How to manage sensitive diffs?

My field is a TypeMap of TypeString where the key is not sensitive, but the value is sensitive. I can specify Sensitive = true in the Elem schema, but how do I manage the diffs? The underlying API returns ***** for the values which is different than the real values in the config so every apply results in a diff detected. I would like for a diff to be detected ONLY when the user changes it in the config, not because of ***** being read back during Read.

I don’t know that I fully understand the question here, but if I’m reading this right, you’re essentially asking what to do when an API returns a masked value (like *******) or no value at all for a field the user has entered.

Unfortunately, our options are limited in that situation. Ideally, the API would return something about the field’s value that can be used to determine if it has changed–for example, a SHA256 sum that can be compared against the SHA256 sum of the value in the config to detect drift–but if the API doesn’t return a useful value, the best that can be done is to ignore the API’s returned value and just assume the value hasn’t been changed, unfortunately. Terraform can’t do much about the API not surfacing the necessary information to tell whether a field has changed or not.

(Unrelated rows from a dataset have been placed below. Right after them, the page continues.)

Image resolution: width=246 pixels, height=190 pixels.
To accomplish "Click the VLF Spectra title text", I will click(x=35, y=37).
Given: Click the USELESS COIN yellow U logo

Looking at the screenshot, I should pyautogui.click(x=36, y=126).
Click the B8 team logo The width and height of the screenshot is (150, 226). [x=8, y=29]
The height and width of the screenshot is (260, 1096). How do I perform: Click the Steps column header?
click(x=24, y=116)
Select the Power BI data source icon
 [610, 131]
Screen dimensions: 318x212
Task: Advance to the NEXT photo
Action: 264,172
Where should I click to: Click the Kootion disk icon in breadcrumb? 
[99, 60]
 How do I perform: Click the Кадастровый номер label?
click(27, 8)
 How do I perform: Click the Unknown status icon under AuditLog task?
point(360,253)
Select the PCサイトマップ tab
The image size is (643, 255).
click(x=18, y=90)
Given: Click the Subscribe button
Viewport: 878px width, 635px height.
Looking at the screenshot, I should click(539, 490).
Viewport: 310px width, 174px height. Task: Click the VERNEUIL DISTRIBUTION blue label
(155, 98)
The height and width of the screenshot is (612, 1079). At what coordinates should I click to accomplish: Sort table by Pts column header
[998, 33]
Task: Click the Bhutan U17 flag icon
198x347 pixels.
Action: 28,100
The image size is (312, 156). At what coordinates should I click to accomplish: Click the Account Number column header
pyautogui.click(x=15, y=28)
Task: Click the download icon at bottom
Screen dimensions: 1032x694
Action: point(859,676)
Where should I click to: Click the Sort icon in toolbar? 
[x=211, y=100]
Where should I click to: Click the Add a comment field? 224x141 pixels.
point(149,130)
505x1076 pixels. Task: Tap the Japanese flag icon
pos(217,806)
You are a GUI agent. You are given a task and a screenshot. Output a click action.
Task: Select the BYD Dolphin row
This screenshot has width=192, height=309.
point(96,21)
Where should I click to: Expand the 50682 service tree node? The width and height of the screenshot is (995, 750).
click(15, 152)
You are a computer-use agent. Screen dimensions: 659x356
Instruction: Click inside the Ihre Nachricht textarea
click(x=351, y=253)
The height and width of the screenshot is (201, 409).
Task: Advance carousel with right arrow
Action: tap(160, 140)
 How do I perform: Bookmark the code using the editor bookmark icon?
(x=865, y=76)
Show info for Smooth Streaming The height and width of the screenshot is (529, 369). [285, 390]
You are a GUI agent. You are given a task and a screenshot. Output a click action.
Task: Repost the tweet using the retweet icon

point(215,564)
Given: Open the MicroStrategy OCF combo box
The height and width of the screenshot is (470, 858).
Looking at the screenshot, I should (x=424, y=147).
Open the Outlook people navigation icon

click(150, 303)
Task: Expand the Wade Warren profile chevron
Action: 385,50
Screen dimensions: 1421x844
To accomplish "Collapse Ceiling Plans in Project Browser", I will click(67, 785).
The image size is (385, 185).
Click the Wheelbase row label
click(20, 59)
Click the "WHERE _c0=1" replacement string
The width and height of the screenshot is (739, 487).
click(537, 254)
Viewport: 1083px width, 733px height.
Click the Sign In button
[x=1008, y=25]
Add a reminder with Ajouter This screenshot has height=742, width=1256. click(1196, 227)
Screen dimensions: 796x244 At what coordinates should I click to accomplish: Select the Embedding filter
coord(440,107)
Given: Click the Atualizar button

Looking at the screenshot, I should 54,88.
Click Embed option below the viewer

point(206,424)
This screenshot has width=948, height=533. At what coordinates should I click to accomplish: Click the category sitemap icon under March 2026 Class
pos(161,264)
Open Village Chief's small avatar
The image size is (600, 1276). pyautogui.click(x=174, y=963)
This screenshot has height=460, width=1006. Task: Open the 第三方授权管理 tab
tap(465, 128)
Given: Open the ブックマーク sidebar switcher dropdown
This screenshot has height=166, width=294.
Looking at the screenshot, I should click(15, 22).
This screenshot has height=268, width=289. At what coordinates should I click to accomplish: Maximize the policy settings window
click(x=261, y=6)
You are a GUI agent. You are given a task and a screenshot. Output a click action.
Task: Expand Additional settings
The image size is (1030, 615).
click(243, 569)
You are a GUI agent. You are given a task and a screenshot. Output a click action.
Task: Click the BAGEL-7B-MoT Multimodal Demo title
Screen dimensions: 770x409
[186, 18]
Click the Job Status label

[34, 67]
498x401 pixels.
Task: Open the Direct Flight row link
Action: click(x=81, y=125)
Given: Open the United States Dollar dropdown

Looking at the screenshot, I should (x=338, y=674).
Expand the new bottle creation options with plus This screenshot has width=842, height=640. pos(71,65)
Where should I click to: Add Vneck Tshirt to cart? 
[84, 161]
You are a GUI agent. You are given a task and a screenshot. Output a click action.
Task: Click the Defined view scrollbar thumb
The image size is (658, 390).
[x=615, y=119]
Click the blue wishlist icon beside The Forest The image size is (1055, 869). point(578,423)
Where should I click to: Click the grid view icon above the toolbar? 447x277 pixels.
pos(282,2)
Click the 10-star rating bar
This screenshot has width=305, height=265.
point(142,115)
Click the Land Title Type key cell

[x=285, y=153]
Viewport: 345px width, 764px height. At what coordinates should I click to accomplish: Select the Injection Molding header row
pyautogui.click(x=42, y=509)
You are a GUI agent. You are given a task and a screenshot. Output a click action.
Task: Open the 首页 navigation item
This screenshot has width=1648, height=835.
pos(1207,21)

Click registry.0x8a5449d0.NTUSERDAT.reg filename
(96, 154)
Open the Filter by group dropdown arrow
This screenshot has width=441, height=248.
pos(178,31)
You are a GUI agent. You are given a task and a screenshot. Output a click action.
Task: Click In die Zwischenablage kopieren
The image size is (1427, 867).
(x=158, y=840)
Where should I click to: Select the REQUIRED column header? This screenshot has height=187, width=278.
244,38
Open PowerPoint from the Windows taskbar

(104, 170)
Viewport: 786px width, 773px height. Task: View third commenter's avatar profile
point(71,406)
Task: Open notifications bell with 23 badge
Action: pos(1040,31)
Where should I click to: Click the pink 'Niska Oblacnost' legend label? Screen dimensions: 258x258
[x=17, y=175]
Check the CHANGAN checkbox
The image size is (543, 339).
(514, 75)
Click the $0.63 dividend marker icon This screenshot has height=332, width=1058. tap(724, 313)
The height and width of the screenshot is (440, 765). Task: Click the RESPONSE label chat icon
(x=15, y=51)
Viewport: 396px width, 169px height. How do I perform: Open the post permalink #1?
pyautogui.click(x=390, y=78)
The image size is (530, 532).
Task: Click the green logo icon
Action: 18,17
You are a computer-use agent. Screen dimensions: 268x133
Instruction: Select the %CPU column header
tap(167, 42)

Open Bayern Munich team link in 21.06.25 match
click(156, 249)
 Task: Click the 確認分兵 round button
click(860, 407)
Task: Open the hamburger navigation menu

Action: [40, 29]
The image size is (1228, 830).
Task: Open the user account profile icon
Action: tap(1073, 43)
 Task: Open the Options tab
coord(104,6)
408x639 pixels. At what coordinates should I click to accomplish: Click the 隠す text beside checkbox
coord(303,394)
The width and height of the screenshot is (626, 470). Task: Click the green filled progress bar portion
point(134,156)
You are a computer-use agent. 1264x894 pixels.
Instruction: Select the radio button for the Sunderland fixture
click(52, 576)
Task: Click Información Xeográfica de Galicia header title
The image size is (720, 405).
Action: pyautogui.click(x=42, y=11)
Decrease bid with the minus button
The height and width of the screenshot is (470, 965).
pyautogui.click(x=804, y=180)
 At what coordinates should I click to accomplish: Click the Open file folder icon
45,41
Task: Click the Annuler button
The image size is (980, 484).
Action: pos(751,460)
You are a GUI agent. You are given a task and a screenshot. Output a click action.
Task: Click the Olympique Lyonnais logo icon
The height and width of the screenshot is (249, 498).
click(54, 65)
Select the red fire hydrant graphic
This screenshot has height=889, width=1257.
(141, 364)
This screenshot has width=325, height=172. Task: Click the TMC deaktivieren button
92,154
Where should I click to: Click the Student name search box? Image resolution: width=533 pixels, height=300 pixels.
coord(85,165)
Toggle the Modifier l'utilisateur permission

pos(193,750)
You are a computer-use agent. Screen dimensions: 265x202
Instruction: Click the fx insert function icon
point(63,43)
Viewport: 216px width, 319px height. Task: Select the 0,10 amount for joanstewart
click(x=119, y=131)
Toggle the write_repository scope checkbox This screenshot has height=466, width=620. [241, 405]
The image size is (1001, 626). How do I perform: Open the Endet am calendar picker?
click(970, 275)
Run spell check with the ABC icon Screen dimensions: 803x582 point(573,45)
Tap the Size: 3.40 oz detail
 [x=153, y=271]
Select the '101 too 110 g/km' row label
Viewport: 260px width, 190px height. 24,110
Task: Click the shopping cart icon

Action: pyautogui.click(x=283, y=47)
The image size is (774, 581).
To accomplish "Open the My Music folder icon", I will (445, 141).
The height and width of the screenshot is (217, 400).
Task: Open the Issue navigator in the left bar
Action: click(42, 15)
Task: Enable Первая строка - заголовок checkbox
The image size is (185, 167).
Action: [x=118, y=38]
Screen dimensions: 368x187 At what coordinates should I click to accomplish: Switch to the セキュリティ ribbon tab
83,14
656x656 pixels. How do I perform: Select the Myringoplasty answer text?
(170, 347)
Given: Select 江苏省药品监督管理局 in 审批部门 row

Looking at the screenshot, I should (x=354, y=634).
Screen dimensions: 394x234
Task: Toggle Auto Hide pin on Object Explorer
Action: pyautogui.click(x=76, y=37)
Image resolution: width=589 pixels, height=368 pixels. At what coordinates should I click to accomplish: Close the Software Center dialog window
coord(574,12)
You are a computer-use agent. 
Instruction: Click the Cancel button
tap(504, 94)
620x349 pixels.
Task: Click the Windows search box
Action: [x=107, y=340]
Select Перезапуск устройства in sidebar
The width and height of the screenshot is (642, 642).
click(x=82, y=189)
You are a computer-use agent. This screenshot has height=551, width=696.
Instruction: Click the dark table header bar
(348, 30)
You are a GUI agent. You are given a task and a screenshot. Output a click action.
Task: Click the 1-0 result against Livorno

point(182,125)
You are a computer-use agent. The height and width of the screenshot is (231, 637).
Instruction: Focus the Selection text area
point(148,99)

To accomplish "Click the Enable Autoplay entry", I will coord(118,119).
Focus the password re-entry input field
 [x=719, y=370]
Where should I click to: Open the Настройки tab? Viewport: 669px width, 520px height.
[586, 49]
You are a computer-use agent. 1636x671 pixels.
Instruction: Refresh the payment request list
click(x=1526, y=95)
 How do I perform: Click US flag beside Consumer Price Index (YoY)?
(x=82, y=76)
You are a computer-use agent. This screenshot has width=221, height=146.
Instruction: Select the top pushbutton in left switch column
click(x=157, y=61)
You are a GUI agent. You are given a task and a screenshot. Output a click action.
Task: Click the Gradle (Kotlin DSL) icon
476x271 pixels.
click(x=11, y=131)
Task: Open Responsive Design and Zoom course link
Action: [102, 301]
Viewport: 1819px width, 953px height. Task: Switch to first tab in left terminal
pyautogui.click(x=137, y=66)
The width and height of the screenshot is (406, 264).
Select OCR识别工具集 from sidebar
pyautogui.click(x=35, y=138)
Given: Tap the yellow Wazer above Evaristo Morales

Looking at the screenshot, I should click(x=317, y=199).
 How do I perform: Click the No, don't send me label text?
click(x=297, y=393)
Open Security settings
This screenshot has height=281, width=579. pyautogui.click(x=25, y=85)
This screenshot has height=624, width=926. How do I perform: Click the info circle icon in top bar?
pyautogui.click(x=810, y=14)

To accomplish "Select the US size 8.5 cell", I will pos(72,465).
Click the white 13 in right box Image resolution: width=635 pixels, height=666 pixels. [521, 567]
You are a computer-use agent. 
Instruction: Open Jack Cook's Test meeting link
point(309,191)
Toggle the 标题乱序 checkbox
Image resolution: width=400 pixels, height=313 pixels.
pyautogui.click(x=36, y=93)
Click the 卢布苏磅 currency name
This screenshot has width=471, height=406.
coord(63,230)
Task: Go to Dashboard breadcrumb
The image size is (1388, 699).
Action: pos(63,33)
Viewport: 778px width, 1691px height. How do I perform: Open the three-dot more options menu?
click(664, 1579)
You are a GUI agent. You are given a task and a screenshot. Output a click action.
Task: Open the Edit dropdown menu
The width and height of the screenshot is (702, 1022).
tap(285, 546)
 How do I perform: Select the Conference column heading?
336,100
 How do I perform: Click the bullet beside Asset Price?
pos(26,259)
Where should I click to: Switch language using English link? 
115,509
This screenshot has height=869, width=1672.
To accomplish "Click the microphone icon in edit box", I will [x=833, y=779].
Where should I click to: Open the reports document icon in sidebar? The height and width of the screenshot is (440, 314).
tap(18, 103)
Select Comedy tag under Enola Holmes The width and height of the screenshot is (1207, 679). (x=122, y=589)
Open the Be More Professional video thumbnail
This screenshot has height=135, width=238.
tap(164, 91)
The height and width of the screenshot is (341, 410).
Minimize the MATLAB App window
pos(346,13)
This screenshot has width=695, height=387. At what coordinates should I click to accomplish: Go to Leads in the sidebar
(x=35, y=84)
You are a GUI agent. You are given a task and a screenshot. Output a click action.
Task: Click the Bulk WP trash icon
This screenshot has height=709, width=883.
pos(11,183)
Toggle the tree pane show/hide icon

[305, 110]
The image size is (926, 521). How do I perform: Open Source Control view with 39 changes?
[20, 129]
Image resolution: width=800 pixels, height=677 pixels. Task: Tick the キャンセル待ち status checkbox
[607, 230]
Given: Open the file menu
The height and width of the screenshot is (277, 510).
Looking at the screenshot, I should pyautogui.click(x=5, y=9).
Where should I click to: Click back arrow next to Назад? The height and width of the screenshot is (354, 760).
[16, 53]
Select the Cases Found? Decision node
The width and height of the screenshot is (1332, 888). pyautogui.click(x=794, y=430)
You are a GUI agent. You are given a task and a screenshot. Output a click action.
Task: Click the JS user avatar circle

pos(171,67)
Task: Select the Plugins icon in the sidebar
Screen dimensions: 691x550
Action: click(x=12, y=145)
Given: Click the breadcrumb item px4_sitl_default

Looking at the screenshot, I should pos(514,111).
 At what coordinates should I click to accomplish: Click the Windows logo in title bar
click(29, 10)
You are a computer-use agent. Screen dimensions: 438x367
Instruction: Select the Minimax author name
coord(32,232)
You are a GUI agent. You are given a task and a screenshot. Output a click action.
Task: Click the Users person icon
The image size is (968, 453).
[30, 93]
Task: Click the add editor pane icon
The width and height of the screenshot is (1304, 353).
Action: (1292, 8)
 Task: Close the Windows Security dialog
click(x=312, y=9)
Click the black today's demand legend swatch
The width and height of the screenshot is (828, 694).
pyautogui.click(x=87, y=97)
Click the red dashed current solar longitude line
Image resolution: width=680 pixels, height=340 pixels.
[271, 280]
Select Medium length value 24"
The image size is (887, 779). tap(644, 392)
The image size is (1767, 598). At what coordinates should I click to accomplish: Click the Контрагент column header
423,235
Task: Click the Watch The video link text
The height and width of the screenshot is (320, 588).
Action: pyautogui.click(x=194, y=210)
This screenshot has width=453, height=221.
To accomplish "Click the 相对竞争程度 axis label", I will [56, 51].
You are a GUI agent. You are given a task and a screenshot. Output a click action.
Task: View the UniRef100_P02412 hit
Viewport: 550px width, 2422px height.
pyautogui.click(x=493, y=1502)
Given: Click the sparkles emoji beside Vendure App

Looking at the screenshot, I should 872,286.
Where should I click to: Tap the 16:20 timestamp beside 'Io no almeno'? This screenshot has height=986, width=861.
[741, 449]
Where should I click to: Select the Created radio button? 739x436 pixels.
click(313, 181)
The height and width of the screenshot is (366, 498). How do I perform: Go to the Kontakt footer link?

No question; APIs that work this way simply do not allow full Terreform functionality. It would however be beneficial if Terrorform could help providers deliver a somewhat consistent user experience in managing this.

Is there already a way for user/config to tell Terraform (to tell the provider) when to plan as if:

  • certain attributes have changed in current state, but new a value is unavailable
  • certain attributes have changed in current state to a given value, without actually saving these values in local state

For the first one, I don’t think so? If I understand what you’re asking, you’re asking if the user/config/provider can say “hey, the state has changed, I don’t know the new value”, and the answer is “not really”, because if you don’t know the new value, it’s hard to know that it has changed. The best you can do, in my experience, is store the value the user has in the config, so the user modifying the config still prompts a diff, though you lose out on drift detection.

As for the second, no, Terraform views its job as knowing and managing the state of things. Hiding state it’s supposed to be managing from it is always going to be working against the grain.

Our docs have some more information on this.

My target platform does not allow retrieval of secure values (passwords, etc) nor provide a reliable way to detect if those values have changed, so it would seem a proper Terraform provider cannot be built at this time. While disappointing, it really is important that the Provider SDK’s first priority be platforms that allow for a good Terraform experience. Keep up the good work.

As mentioned above you can still store a local hash of the values in state to be able to detect changes the user makes. While it wouldn’t know about anything that changes outside of Terraform, hopefully that is rare/prevented (as you want all changes to be made by Terraform).